─── Verilen metin ───

Hükümdar! Biz seni başkalarına tercih ettik, sana sığındık. Senin yanında olduğumuz sürece hiçbir haksızlığa uğratılmayacağımıza inanıyoruz.” Cafer sözünü bitirdiğinde derin bir sessizlik olur. Herkes etkilenmiştir. Sessizliği Necaşi bozar:
“Yanında size ALLAH tarafından indirilmiş olan ayetlerden bir şey var mı?” Cafer:
“Evet!” deyince, Necaşi:
“Oku öyleyse” der ve Cafer Meryem suresini başından 35. ayetine kadar okur. Necaşi okunanları ilk kez duymaktadır ve canından çok sevdiği İsa’sı ile onun anası Meryem’in öyküsünün hiç bu kadar güzel bir anlatımını dinlememiştir. Hem dinler, hem ağlar, ta ki Cafer:
“Yüce olan ALLAH şüphesiz ki en doğruyu söylemiştir” deyip okumayı bitirinceye kadar. Onunla beraber Habeş kilisesinin rahipleri de ağlar. Gözyaşları sakallarını ıslatır. Ve o günkü görüşmeler Necaşi’nin sözleriyle son bulur. Mekke heyetine dönerek kesin bir tavırla:
“Muhakkak ki, bu kelimeler Musa’nın ve İsa’nın kandili ile aynı kaynaktan besleniyor. Aynı ışığı yayıyor. Bu insanları ne size teslim ederim ne de onlar için bir kötülük düşünürüm. Gidin artık!” Müslümanlar mutlu, putperestler hayal kırıklığı içinde Necaşi’nin huzurundan ayrılır.
O gece Müslümanlar sevinçli, putperestler ise üzgün ve kızgındır. Büyükelçi Amr’ın gözü dönmüştür:
“Yemin olsun ki” der, “yarın o Müslümanlara öyle bir tuzak kuracağım ki onların köklerini kazıyacağım!” Amr, tehlikeli ve her çeşit kötülüğe, ihanete açık, hiçbir ahlaki kaygısı olmayan biridir. Onu iyi tanıyan arkadaşları bile ürperir:
“İnsafı elden bırakma” derler, “ne de olsa bu insanlar, yakınlarımız ve akrabalarımızdır” fakat Amr’ın gözü dönmüştür:
“Yarın” der, “Necaşi’ye öyle bir şey söyleyeceğim ki, herkes şaşıracak!” Amr’ın hali yanındakileri bile ürkütür.

─── Çıkarılan malzeme ───

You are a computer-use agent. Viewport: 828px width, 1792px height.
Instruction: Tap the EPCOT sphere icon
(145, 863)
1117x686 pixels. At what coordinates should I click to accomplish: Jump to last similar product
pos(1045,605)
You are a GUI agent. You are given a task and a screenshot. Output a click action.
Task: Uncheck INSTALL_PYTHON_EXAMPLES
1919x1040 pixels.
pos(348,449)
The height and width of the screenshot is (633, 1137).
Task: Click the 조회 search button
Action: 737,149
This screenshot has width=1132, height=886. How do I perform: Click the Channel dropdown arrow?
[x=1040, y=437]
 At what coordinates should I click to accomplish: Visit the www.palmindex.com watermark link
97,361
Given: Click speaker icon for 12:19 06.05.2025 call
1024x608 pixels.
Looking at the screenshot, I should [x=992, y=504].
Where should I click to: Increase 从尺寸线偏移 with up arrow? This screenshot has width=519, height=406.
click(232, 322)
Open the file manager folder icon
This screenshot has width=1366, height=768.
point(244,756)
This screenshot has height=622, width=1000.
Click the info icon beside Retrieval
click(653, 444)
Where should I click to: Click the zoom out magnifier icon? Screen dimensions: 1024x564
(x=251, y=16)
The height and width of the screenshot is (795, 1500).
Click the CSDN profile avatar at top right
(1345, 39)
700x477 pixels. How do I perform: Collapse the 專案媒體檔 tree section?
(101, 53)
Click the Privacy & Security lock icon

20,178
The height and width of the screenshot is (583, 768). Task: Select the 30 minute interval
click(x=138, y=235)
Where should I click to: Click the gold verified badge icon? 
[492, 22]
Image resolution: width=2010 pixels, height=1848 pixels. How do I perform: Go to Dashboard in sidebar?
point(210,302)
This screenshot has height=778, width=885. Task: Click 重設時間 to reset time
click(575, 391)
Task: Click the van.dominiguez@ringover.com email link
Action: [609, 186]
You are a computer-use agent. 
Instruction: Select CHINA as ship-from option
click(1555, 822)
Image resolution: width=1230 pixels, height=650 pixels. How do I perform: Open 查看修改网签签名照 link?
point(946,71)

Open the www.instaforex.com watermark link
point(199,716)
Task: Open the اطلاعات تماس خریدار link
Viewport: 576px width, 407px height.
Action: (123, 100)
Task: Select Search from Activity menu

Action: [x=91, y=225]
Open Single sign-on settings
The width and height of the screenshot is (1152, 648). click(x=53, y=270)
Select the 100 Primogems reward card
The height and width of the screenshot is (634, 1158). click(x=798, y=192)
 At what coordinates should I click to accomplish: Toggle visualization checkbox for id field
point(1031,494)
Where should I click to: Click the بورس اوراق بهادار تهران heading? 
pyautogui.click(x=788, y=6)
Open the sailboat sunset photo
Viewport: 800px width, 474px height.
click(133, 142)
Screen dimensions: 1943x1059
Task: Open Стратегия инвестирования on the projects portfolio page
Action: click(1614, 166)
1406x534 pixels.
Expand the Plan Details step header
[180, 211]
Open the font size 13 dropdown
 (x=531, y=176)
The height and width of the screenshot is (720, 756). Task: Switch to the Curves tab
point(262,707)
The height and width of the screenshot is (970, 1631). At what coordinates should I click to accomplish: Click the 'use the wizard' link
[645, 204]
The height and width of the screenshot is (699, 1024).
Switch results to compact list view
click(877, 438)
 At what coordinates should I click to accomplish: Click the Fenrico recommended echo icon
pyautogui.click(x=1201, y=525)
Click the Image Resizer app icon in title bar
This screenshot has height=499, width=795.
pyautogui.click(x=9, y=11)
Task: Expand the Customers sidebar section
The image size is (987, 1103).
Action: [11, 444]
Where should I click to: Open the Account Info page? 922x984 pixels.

───

Verilen metne göre Cafer, Necaşi'nin huzurunda Meryem suresini hangi ayete kadar okur?

Surenin başından 35. ayetine kadar okur.